Mesdames, messieurs les sénateurs, le Gouvernement partage plusieurs des objectifs de cette proposition de résolution. En effet, il s’agit d’abord de garantir à chaque personne un revenu minimal pour se loger, se soigner et assurer son bien-être élémentaire. Mieux protéger les plus modestes, c’est l’objectif de long terme que le Gouvernement s’est fixé avec le plan pluriannuel de lutte contre la pauvreté et pour l’inclusion sociale 2013-2017.

Aujourd’hui, en France, un ménage sur sept vit au-dessous du seuil de pauvreté et un enfant sur cinq est confronté à la grande précarité. C’est à ce défi considérable que le plan précité entend répondre, en renforçant les mesures de soutien et d’insertion destinées aux personnes qui vivent dans la pauvreté, sans oublier les mesures permettant de prévenir les ruptures sociales propres à faire basculer les personnes dans l’exclusion.

Présentée voilà un an par le Premier ministre, la feuille de route 2015-2017 rassemble quarante-neuf mesures concrètes. Je veux citer le plan d’aide renforcé visant les familles pauvres avec enfants, la garantie des loyers pour les étudiants et les travailleurs précaires, ou encore les mesures pour lutter contre le chômage de longue durée.

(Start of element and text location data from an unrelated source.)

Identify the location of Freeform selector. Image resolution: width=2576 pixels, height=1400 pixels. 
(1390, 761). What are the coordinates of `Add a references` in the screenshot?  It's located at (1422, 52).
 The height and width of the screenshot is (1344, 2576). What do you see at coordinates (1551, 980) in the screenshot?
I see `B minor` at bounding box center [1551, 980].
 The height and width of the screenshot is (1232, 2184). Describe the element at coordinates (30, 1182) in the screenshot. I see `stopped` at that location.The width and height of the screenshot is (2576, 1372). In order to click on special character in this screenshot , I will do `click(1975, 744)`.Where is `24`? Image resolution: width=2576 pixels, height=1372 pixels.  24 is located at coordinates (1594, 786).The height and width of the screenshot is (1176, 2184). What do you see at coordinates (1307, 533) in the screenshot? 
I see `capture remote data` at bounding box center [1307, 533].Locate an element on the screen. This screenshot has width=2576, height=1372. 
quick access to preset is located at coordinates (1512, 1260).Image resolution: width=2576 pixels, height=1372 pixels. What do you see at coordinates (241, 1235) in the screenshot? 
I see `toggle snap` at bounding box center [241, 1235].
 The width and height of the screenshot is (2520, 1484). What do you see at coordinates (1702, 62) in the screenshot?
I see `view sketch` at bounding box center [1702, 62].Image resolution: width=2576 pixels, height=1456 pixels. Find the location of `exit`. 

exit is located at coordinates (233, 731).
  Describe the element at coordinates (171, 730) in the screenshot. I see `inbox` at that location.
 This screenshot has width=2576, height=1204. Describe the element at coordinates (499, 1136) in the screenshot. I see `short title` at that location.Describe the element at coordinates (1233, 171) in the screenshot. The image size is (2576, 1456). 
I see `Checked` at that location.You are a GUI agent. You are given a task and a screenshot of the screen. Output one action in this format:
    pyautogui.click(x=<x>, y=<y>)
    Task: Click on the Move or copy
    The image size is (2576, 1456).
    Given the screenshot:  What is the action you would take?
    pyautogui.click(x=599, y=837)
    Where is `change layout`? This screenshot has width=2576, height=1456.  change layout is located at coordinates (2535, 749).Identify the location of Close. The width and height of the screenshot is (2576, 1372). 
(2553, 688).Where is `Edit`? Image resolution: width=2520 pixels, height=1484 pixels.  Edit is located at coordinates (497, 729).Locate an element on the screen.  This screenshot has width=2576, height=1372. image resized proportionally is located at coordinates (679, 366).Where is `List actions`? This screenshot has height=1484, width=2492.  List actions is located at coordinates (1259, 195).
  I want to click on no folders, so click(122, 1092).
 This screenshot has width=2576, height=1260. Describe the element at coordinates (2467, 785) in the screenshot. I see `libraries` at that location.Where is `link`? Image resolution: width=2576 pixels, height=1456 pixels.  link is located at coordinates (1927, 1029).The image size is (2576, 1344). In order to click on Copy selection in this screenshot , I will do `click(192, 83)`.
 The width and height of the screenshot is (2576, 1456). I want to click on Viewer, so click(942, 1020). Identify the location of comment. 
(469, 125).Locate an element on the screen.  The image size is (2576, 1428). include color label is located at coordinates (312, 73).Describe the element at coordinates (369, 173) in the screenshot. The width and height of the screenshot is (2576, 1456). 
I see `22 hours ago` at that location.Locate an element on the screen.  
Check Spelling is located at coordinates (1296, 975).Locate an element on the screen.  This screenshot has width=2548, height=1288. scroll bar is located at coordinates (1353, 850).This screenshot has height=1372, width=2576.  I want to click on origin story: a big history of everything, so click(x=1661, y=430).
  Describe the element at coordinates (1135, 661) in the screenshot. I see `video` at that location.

Mais surtout, il est essentiel de rappeler que l’engagement du Gouvernement au travers de ce plan est aussi financier. Les efforts sont extrêmement importants. Ainsi, au terme de la montée en charge du plan, c'est-à-dire en 2017, chaque année, 2, 6 milliards d’euros supplémentaires seront redistribués à 2, 7 millions de ménages modestes. Cela représente en moyenne 1 000 euros par an et par ménage.

D’ores et déjà, cette forte mobilisation a eu des effets : la hausse du taux de pauvreté constatée en France entre 2008 et 2012 a été enrayée.

Il est un autre objectif que nous partageons avec les auteurs de la proposition de résolution : simplifier les minima sociaux, pour clarifier ce à quoi chacun peut prétendre et pour lutter contre le non-recours aux droits. En effet, actuellement, la multiplicité des dispositifs entraîne une faible lisibilité pour ceux qui pourraient en bénéficier et, donc, une inégalité en termes d’accès aux droits.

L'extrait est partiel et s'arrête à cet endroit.